Jerusalem at this time was a forsaken city, uninhabited, like a wilderness; the Sanctuary was trodden down, and heathen foreigners occupied the citadel on Mount Zion.  It was a time of general mourning and desolation, and the sound of the harp and the pipe ceased throughout the land.  But Judas was not discouraged; and the warriors with him were bent upon redeeming the land from desolation.  They however put on sackcloth, and prayed to the God of their fathers, and made every effort to rally their forces, feeling that it was better to die in battle than see the pollution of the Sanctuary and the evils which overspread the land.  Judas succeeded in collecting altogether three thousand men, who however were poorly armed, and intrenched himself among the mountains, about twenty miles from Jerusalem.  Learning this, Gorgias took five thousand men, one thousand horsemen, under guides from the castle on Mount Zion, and departed from his camp at Emmaus by night, with a view of surprising and capturing the Jewish force.  But Judas was on the alert, and obtained information of the intended attack.  So he broke up his own camp, and resolved to attack the main force of the enemy, weakened by the absence of Gorgias and his chosen band.  After reminding his soldiers of God’s mercies in times of old, he ordered the trumpets to sound, and unexpectedly rushed upon the unsuspecting and unprepared Syrians, totally routed them, pursued them as far as to the plains of Idumaea, killed about three thousand men, took immense spoil, ­gold and silver, purple garments and military weapons, ­and returned in triumph to the forsaken camp, singing songs and blessing Heaven for the great victory.

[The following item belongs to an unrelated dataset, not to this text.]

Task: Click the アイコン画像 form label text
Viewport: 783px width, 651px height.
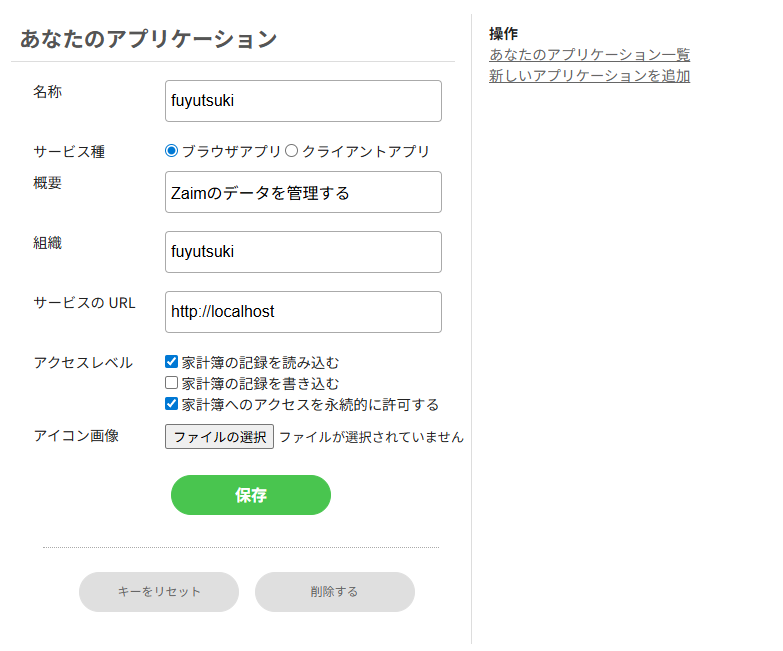Action: 76,435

Many of the Syrians that escaped came and told Lysias all that had happened, and he on hearing it was confounded and discouraged.  But in the year following he collected an army of sixty thousand chosen footmen and five thousand horsemen to renew the attack, and marched to the Idumaean border.  Here Judas met him at Bethsura, near to Jerusalem, with ten thousand men, now inspirited by victory, and again defeated the Syrian forces, with a loss to the enemy of five thousand men.  Lysias, who commanded this army in person, returned to Antioch and made preparations to raise a still greater force, while the victorious Jews took possession of the capital.

Judas had now leisure to cleanse the Sanctuary and dedicate it.  When his army saw the desolation of their holy city, ­trees growing in the very courts of the Temple as in a forest, the altars profaned, the gates burned, ­they were filled with grief, and rent their garments and cried aloud to Heaven.  But Judas proceeded with his sacred work, pulled down the defiled altar of burnt sacrifice and rebuilt it, cleansed the Sanctuary, hallowed the desecrated courts, made new holy vessels, decked the front of the Temple with crowns and shields of gold, and restored the gates and chambers.  Judas also fortified the Temple with high walls and towers, and placed in it a strong garrison, for the Syrians still held possession of the Tower, ­a strong fortress near the mount of the Temple.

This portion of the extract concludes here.